We would be grateful if you would let us know as to whether there is any matter contained in the doctor’s report that requires a response.

  1. The plaintiff’s solicitors did not forward Professor Bittar’s report to Mr Drnda or request an opinion from him on the question of whether the misplacement of the left L5 pedicle screw demonstrated or constituted a shortfall in reasonable surgical care and skill.

  2. On 20 March 2023 the third defendant’s solicitors filed the notice of motion that is now before the Court seeking dismissal of the proceedings against their client expressly on the basis that r 31.36 had not been complied with. The service of Professor Bittar’s report followed closely by the filing of this notice of motion were the clearest possible warning to the plaintiff that if he could not forthwith make good his failure, in breach of the rule, to serve an expert opinion supporting breach of the duty of care in the performance of the procedure, his action against the third defendant would fail and would be dismissed, imminently.
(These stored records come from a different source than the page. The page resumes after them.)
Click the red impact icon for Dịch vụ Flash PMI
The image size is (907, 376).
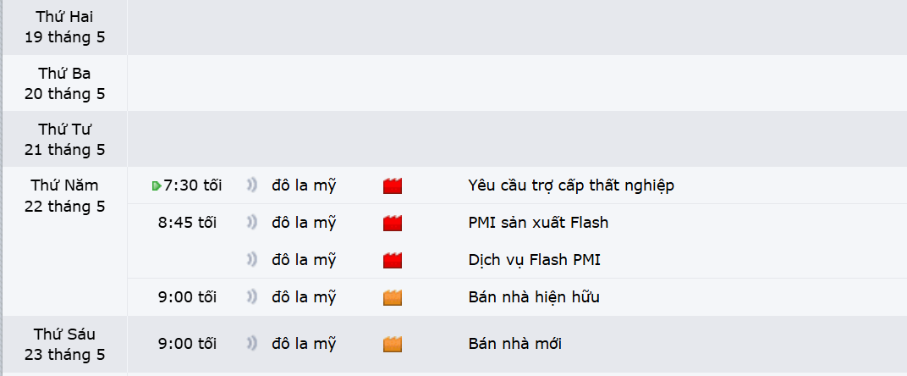(x=393, y=260)
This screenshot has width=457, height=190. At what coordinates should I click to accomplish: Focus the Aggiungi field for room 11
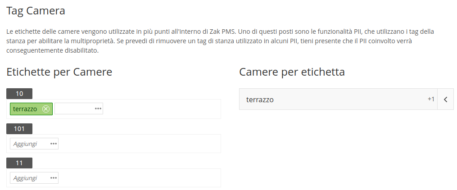coord(30,178)
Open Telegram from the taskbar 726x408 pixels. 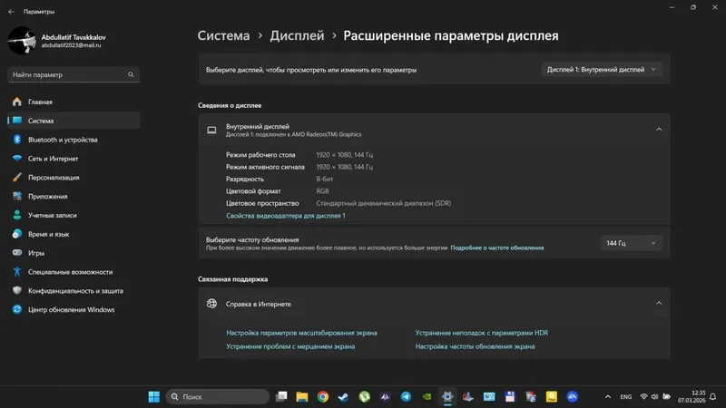click(406, 397)
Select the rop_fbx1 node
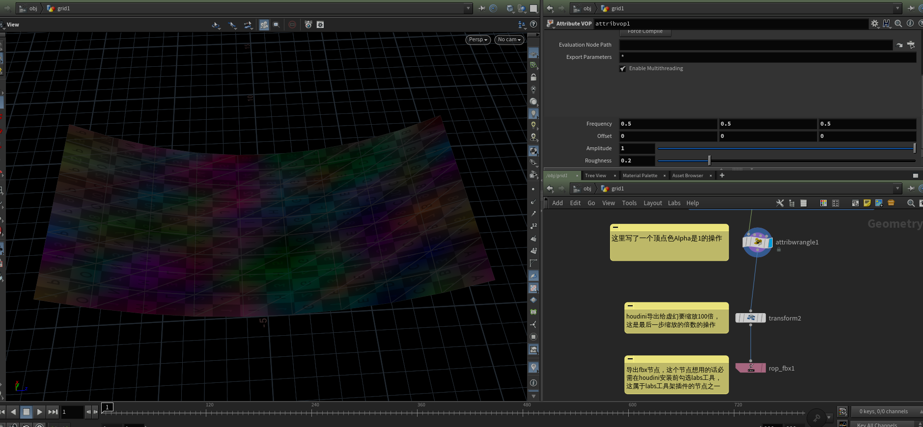 pos(750,368)
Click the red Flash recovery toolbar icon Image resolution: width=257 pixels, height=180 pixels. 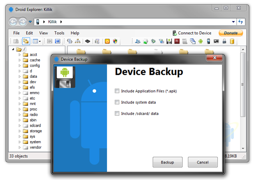tap(177, 41)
  3. A direction was made on 14 April 2023 that the defendants complete service of their expert evidence on liability by 28 April 2023 but there has been no direction for the plaintiff to serve expert liability evidence in reply. Nevertheless, the plaintiff has served a report of Dr Hopcroft of 25 April 2023, which contains no opinion that the operation of 13 April 2010 was performed negligently. The plaintiff has served a report of Mr Drnda dated 12 May 2023, which addresses other subjects but is likewise silent on the critical question of negligence relevant to the case against the third defendant.

  4. These proceedings have now continued for some 21 months with the plaintiff non-compliant with r 31.36, maintaining an unsupported allegation of medical negligence against the third defendant. Since the report of Professor Bittar and the present notice of motion were served, the absence of expert support for the allegation of negligence has continued for a further period of nearly 5 months. The plaintiff’s advisers manifestly made a deliberate choice not to request Dr Hopcroft to express an opinion about negligence in the performance of the operation and not to send a copy of Professor Bittar’s report to Mr Drnda for his response.

  5. In the course of the hearing of the notice of motion the plaintiff’s counsel sought a period of 3 weeks to try to obtain a report concerning negligence in the performance of the surgery of 13 April 2010. The Court has been given no reason to expect that such a supporting opinion could be obtained. There would be no justification for allowing further time in which to make good the default, in circumstances where it has persisted throughout the conduct of these proceedings and has not been remedied during the last five months in the face of explicit notification, with the plaintiff having made the conscious choices to which I have referred.

  6. If there is ever to be a case for the exercise of the Court’s discretion under sub-r (3) of r 31.36 to dismiss proceedings for non-compliance with that rule, this must surely be such a case. For these reasons the orders of the Court are:

  1. The proceedings under the statement of claim are dismissed as against the third defendant.

  2. The plaintiff is to pay the third defendant’s costs of the proceedings.

  3. Stand the proceedings over to 17 August 2023 before the Registrar.

  4. The costs of the first and second defendants on the notice of motion brought by the third defendant including the hearing on 9 and 10 August 2023 will be the costs of those defendants in the cause.